■ **AIM OF THE EXERCISE**
Identify every line in the records below that contains the word "Open", and reproduce each one.

Stored data
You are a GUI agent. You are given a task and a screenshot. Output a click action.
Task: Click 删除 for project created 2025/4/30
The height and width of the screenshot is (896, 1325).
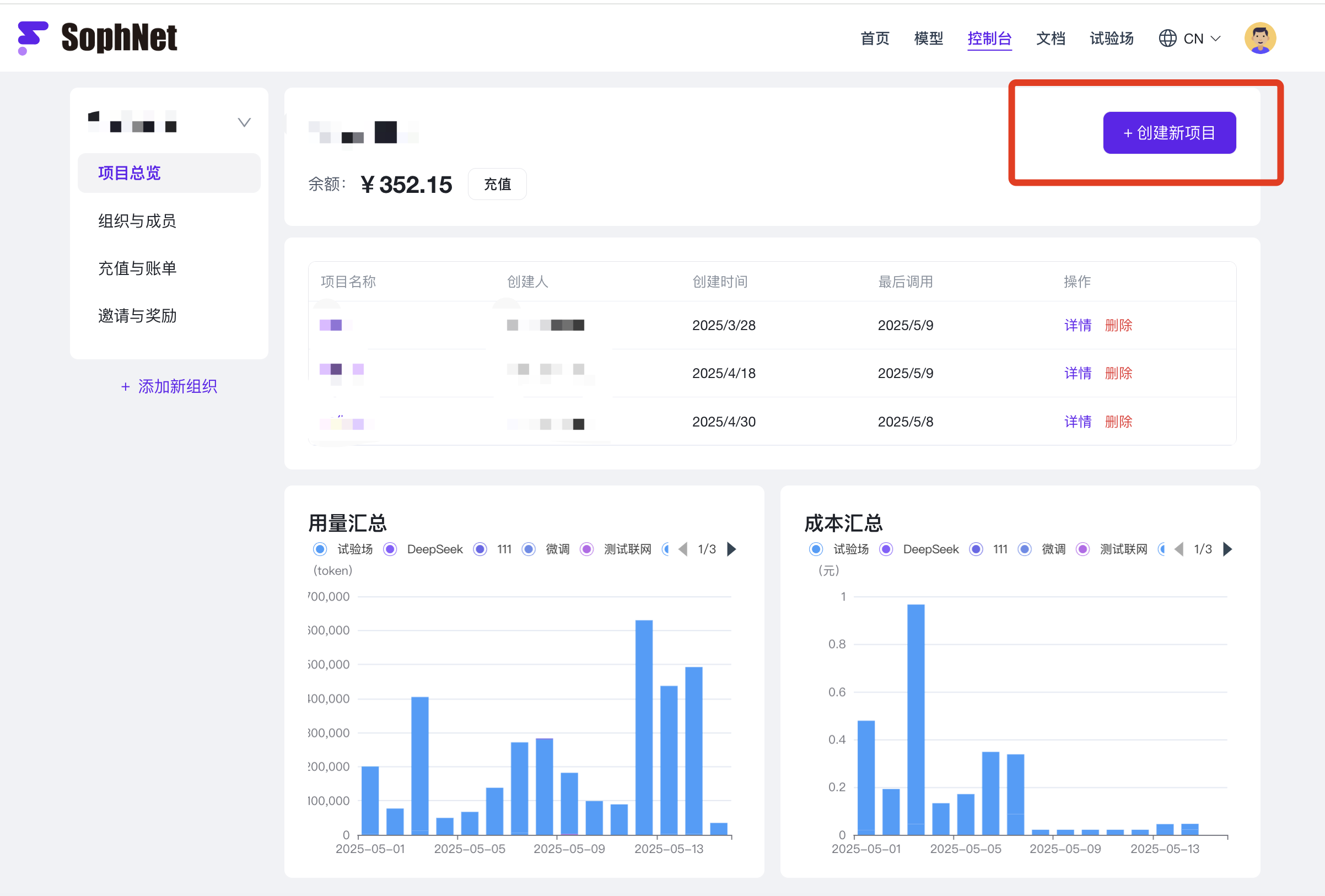(x=1118, y=421)
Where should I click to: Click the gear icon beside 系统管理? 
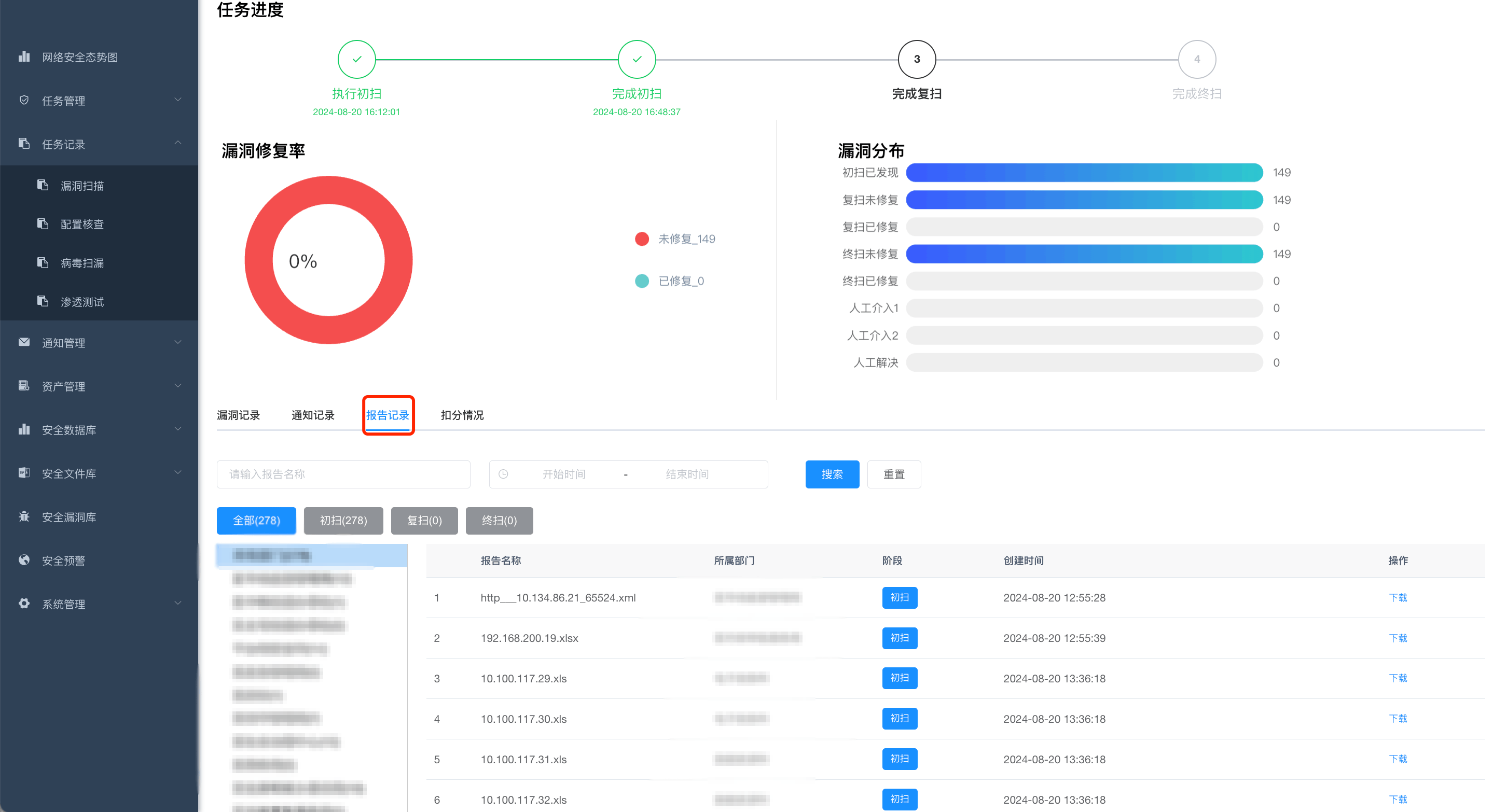(x=24, y=604)
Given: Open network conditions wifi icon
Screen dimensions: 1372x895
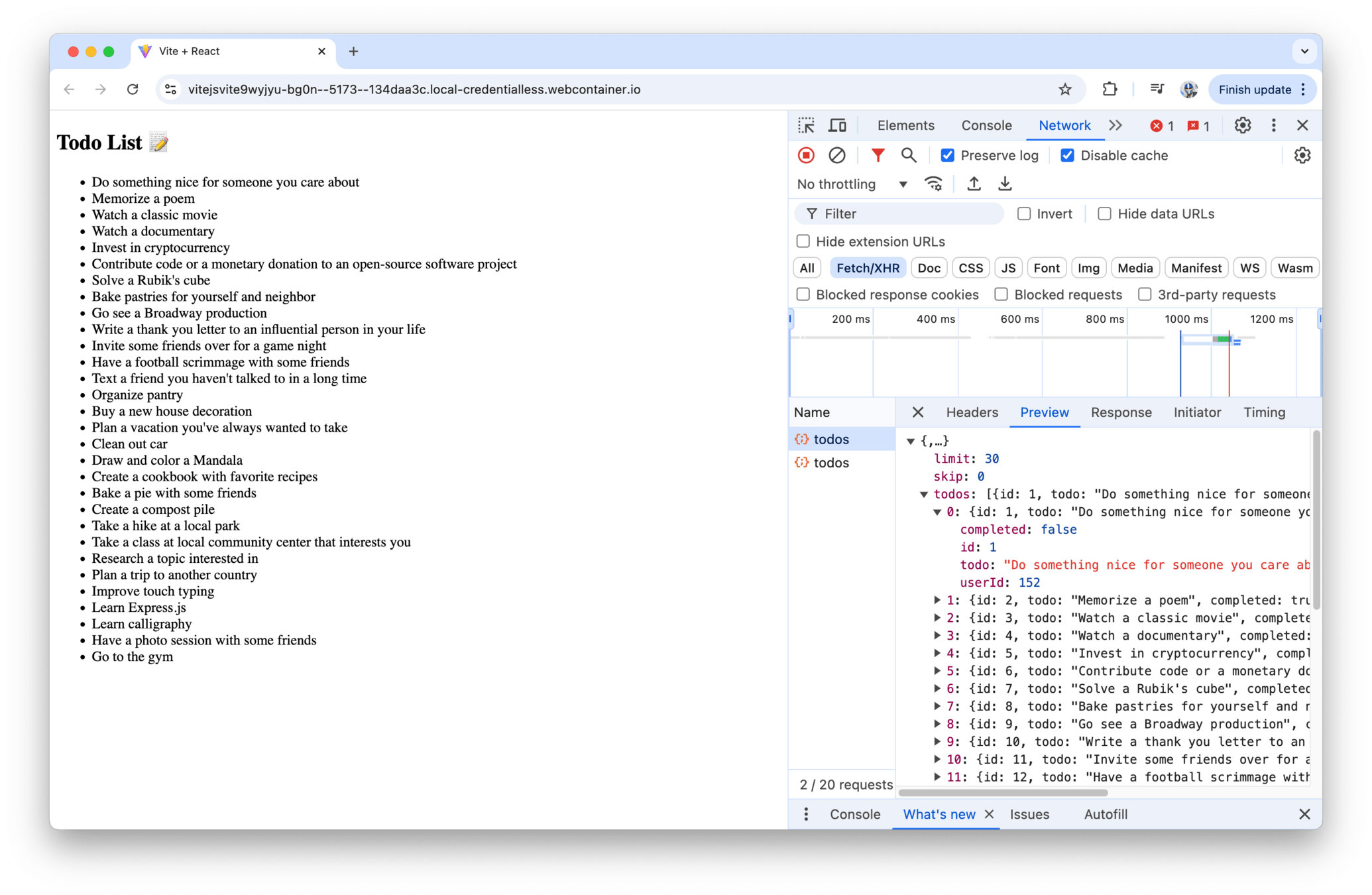Looking at the screenshot, I should click(x=933, y=184).
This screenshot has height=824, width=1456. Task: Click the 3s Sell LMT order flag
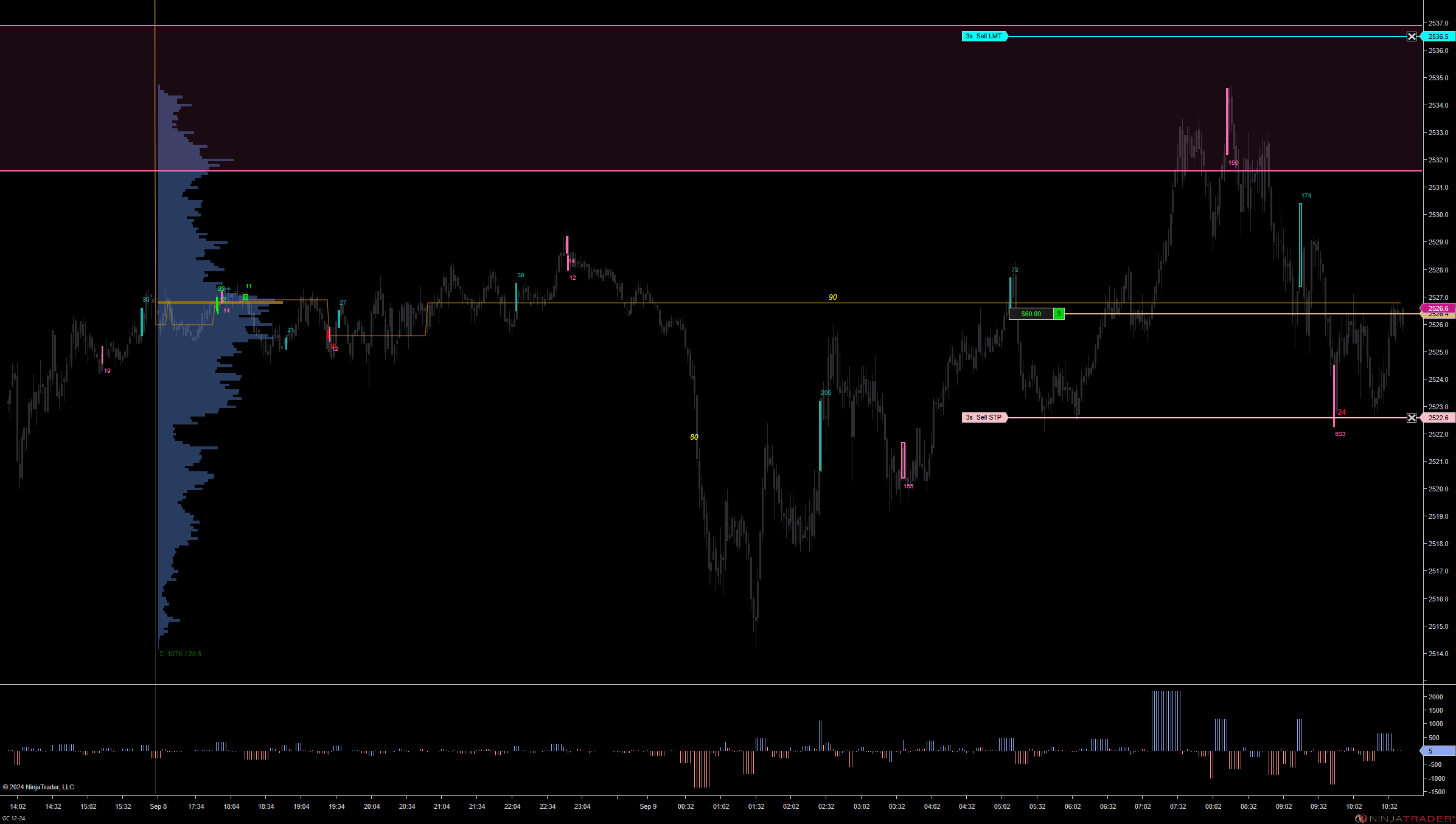click(x=984, y=36)
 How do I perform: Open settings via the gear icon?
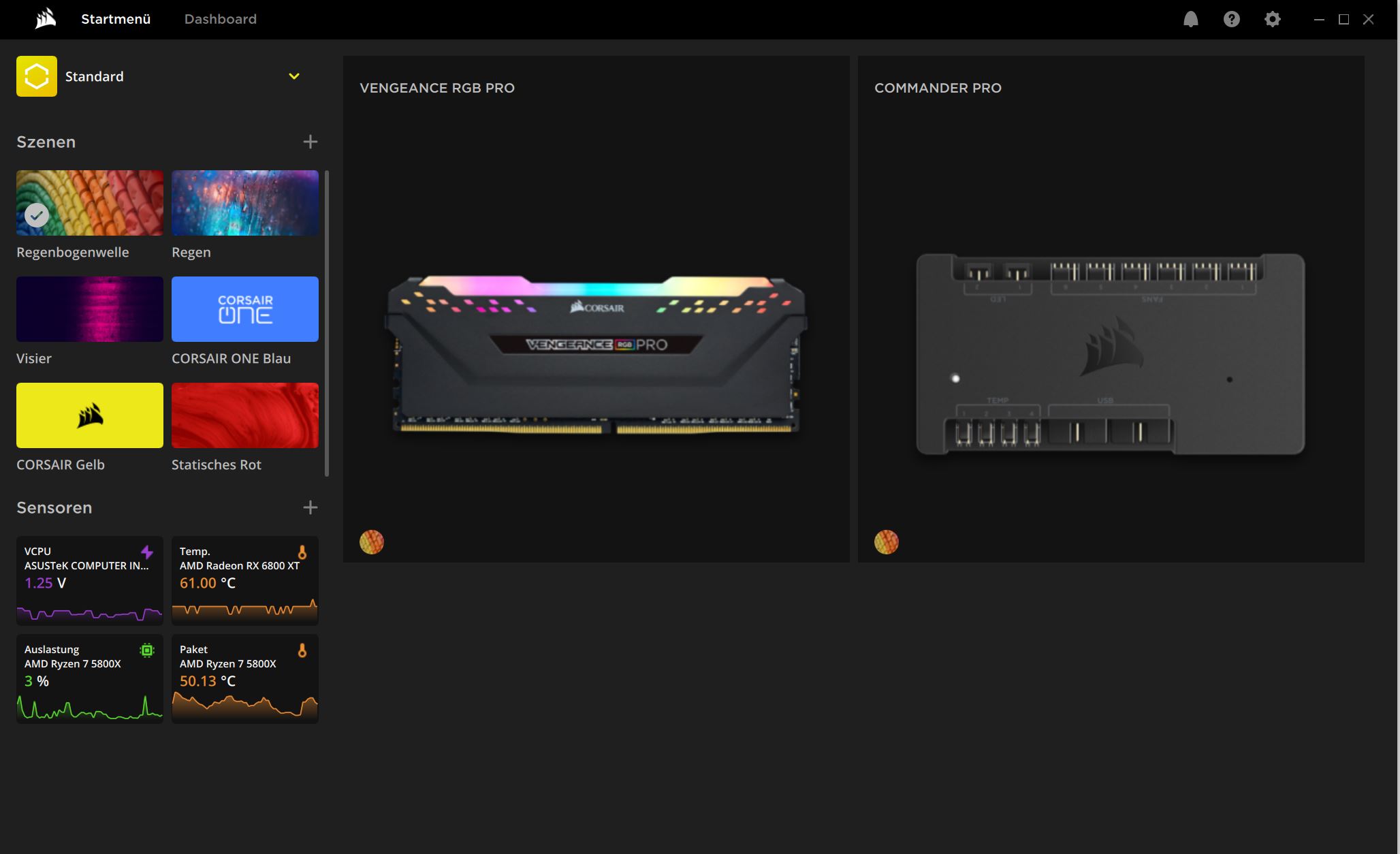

■ **ANSWER BELOW**
Given: Open network conditions wifi icon
 How do I perform: Open settings via the gear icon?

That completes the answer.